## Work instruction
Reprint every line of the data, keeping each character intact.

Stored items

┄┄┄┄┄┄

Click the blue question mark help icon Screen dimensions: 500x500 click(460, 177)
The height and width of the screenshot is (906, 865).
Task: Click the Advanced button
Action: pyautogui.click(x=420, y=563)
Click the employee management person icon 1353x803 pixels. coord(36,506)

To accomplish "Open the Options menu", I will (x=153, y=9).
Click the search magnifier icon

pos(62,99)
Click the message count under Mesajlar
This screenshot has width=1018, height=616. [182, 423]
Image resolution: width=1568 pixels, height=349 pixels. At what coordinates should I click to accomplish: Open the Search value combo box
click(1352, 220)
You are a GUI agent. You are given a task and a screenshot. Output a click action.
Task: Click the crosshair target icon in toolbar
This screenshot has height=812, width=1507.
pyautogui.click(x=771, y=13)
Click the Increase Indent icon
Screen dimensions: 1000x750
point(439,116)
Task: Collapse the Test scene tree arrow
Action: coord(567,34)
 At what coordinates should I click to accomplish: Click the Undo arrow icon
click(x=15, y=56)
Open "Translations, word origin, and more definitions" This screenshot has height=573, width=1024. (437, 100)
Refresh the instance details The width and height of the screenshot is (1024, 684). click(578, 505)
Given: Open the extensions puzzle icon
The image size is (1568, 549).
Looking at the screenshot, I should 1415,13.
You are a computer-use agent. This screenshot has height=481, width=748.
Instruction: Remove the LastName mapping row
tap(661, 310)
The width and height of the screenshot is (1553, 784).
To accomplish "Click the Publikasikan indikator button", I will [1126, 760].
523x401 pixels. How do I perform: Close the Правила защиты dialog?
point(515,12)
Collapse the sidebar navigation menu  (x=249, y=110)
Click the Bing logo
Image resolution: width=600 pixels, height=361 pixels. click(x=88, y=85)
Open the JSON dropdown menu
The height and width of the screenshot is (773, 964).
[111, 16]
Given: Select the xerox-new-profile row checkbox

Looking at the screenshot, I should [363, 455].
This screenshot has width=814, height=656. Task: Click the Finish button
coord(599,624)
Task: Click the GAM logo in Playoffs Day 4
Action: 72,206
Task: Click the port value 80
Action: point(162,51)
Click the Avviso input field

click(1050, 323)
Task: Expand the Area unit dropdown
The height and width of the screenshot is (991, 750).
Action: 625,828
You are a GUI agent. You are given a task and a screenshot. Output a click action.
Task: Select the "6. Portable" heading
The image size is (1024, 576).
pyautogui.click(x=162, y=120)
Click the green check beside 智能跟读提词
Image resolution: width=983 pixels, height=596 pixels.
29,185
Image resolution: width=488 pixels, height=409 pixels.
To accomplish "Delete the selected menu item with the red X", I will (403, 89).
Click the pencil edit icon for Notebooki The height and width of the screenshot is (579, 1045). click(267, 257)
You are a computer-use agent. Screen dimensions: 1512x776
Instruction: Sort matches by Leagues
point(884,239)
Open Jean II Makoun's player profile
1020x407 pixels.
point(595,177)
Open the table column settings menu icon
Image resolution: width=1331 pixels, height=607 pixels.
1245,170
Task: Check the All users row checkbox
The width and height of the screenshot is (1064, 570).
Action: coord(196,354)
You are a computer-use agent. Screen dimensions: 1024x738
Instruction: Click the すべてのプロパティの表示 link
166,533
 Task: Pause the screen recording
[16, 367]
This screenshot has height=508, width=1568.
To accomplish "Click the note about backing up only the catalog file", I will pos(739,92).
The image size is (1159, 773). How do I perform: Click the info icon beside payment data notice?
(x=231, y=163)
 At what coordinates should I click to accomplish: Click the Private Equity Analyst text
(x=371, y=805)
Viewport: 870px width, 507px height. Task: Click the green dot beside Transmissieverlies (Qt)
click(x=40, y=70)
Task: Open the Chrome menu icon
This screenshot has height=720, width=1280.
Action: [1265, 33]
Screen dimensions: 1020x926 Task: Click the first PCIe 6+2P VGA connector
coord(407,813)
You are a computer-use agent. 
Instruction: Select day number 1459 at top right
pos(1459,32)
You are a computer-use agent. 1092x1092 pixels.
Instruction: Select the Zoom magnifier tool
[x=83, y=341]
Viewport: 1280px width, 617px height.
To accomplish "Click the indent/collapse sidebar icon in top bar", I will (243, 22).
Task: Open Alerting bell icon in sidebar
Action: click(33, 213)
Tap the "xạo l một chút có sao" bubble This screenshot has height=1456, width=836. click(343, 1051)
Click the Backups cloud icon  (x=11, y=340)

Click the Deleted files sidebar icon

┄┄┄┄┄┄

## Problem solution
Click the blue question mark help icon Screen dimensions: 500x500 click(460, 177)
The height and width of the screenshot is (906, 865).
Task: Click the Advanced button
Action: pyautogui.click(x=420, y=563)
Click the employee management person icon 1353x803 pixels. coord(36,506)

To accomplish "Open the Options menu", I will (x=153, y=9).
Click the search magnifier icon

pos(62,99)
Click the message count under Mesajlar
This screenshot has width=1018, height=616. [182, 423]
Image resolution: width=1568 pixels, height=349 pixels. At what coordinates should I click to accomplish: Open the Search value combo box
click(1352, 220)
You are a GUI agent. You are given a task and a screenshot. Output a click action.
Task: Click the crosshair target icon in toolbar
This screenshot has height=812, width=1507.
pyautogui.click(x=771, y=13)
Click the Increase Indent icon
Screen dimensions: 1000x750
point(439,116)
Task: Collapse the Test scene tree arrow
Action: coord(567,34)
 At what coordinates should I click to accomplish: Click the Undo arrow icon
click(x=15, y=56)
Open "Translations, word origin, and more definitions" This screenshot has height=573, width=1024. (437, 100)
Refresh the instance details The width and height of the screenshot is (1024, 684). click(578, 505)
Given: Open the extensions puzzle icon
The image size is (1568, 549).
Looking at the screenshot, I should 1415,13.
You are a computer-use agent. This screenshot has height=481, width=748.
Instruction: Remove the LastName mapping row
tap(661, 310)
The width and height of the screenshot is (1553, 784).
To accomplish "Click the Publikasikan indikator button", I will [1126, 760].
523x401 pixels. How do I perform: Close the Правила защиты dialog?
point(515,12)
Collapse the sidebar navigation menu  (x=249, y=110)
Click the Bing logo
Image resolution: width=600 pixels, height=361 pixels. click(x=88, y=85)
Open the JSON dropdown menu
The height and width of the screenshot is (773, 964).
[111, 16]
Given: Select the xerox-new-profile row checkbox

Looking at the screenshot, I should [363, 455].
This screenshot has width=814, height=656. Task: Click the Finish button
coord(599,624)
Task: Click the GAM logo in Playoffs Day 4
Action: 72,206
Task: Click the port value 80
Action: point(162,51)
Click the Avviso input field

click(1050, 323)
Task: Expand the Area unit dropdown
The height and width of the screenshot is (991, 750).
Action: 625,828
You are a GUI agent. You are given a task and a screenshot. Output a click action.
Task: Select the "6. Portable" heading
The image size is (1024, 576).
pyautogui.click(x=162, y=120)
Click the green check beside 智能跟读提词
Image resolution: width=983 pixels, height=596 pixels.
29,185
Image resolution: width=488 pixels, height=409 pixels.
To accomplish "Delete the selected menu item with the red X", I will (403, 89).
Click the pencil edit icon for Notebooki The height and width of the screenshot is (579, 1045). click(267, 257)
You are a computer-use agent. Screen dimensions: 1512x776
Instruction: Sort matches by Leagues
point(884,239)
Open Jean II Makoun's player profile
1020x407 pixels.
point(595,177)
Open the table column settings menu icon
Image resolution: width=1331 pixels, height=607 pixels.
1245,170
Task: Check the All users row checkbox
The width and height of the screenshot is (1064, 570).
Action: coord(196,354)
You are a computer-use agent. Screen dimensions: 1024x738
Instruction: Click the すべてのプロパティの表示 link
166,533
 Task: Pause the screen recording
[16, 367]
This screenshot has height=508, width=1568.
To accomplish "Click the note about backing up only the catalog file", I will pos(739,92).
The image size is (1159, 773). How do I perform: Click the info icon beside payment data notice?
(x=231, y=163)
 At what coordinates should I click to accomplish: Click the Private Equity Analyst text
(x=371, y=805)
Viewport: 870px width, 507px height. Task: Click the green dot beside Transmissieverlies (Qt)
click(x=40, y=70)
Task: Open the Chrome menu icon
This screenshot has height=720, width=1280.
Action: [1265, 33]
Screen dimensions: 1020x926 Task: Click the first PCIe 6+2P VGA connector
coord(407,813)
You are a computer-use agent. 
Instruction: Select day number 1459 at top right
pos(1459,32)
You are a computer-use agent. 1092x1092 pixels.
Instruction: Select the Zoom magnifier tool
[x=83, y=341]
Viewport: 1280px width, 617px height.
To accomplish "Click the indent/collapse sidebar icon in top bar", I will (243, 22).
Task: Open Alerting bell icon in sidebar
Action: click(33, 213)
Tap the "xạo l một chút có sao" bubble This screenshot has height=1456, width=836. click(343, 1051)
Click the Backups cloud icon  (x=11, y=340)

Click the Deleted files sidebar icon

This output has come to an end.